Goal A: From the text on the Oculus Rift gaze tracker, extract the passage between "An infrared wireless" and "the figures below.", inclusive.
Goal B: In the Oculus Rift gaze tracker text, what camera is used to capture the eye?
Goal C: Please list every piece of electronic hardware that the Oculus Rift gaze tracker text says is used, either in this prototype or in the project whose code it borrowed.

Page text:
%%
Recently we have been playing around with the oculus rift and the Haytham gaze tracker. The idea was to some how simulate a see through HMD and combining it with the haytham gaze tracker. The only thing we did was to display the scene image on the rift screen and attaching a eye camera to the head gear. The user will see his front view through the rift and we do the gaze estimation inside that image. We decided to share the code here so that other people that are interested in combining gaze tracking in the rift can use the code. In fact we didn’t spend too much time on it and we just wanted to make something that works on C#. We used the openCV for doing the barrel distortion and showing the stereo images but it was very slow. So we ended up using the OculusArDroneKinect project developed by Alessandro Colla which is using a simple pixel shader in XNA for rendering the views. Check out this interesting project that uses Oculus Rift and a Kinect to drive a Parrot Ar.Drone! Anyway, we modified parts of his code so that we could use in our prototype. Instead of making a client for the rift that connects to the haytham_server, all the changes are directly done in the server side. There is no stereo camera and we only attached a webcam to the rift for both left and right views.
An infrared wireless camera (from 3RD Eye) is used for capturing the eye. You might need to cut and remove a small piece of plastic of the headset to make some room for the camera. I use an tick aluminium wire for mounting the eye camera, as shown in the figures below.
%%
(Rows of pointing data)
%%
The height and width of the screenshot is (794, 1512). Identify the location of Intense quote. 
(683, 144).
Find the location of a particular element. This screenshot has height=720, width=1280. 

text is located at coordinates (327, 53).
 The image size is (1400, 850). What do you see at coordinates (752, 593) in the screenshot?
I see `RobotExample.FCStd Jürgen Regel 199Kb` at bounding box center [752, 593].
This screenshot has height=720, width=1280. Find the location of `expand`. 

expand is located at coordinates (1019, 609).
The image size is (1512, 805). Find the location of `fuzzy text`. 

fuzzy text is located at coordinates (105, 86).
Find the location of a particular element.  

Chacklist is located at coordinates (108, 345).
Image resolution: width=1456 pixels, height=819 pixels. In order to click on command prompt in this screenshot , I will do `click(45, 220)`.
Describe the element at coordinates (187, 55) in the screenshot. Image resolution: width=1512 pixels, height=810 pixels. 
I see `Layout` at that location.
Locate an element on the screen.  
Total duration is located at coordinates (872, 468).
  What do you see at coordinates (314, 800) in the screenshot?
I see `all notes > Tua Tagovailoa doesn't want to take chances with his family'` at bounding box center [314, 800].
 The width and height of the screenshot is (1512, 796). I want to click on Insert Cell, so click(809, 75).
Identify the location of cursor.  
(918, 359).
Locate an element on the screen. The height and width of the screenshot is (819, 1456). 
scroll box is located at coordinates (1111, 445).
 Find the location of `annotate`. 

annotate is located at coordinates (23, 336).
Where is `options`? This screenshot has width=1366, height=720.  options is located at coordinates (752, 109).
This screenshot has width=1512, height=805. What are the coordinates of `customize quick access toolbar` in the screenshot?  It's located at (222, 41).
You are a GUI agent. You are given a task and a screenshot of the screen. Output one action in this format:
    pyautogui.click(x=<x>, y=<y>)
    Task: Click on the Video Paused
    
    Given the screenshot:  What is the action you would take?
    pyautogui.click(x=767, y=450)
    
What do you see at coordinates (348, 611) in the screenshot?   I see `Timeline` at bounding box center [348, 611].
%%
Complete answer A:
An infrared wireless camera (from 3RD Eye) is used for capturing the eye. You might need to cut and remove a small piece of plastic of the headset to make some room for the camera. I use an tick aluminium wire for mounting the eye camera, as shown in the figures below.

Complete answer B: An infrared wireless camera from 3RD Eye.

Complete answer C:
Oculus Rift
Kinect
Parrot Ar.Drone
webcam
infrared wireless camera (from 3RD Eye)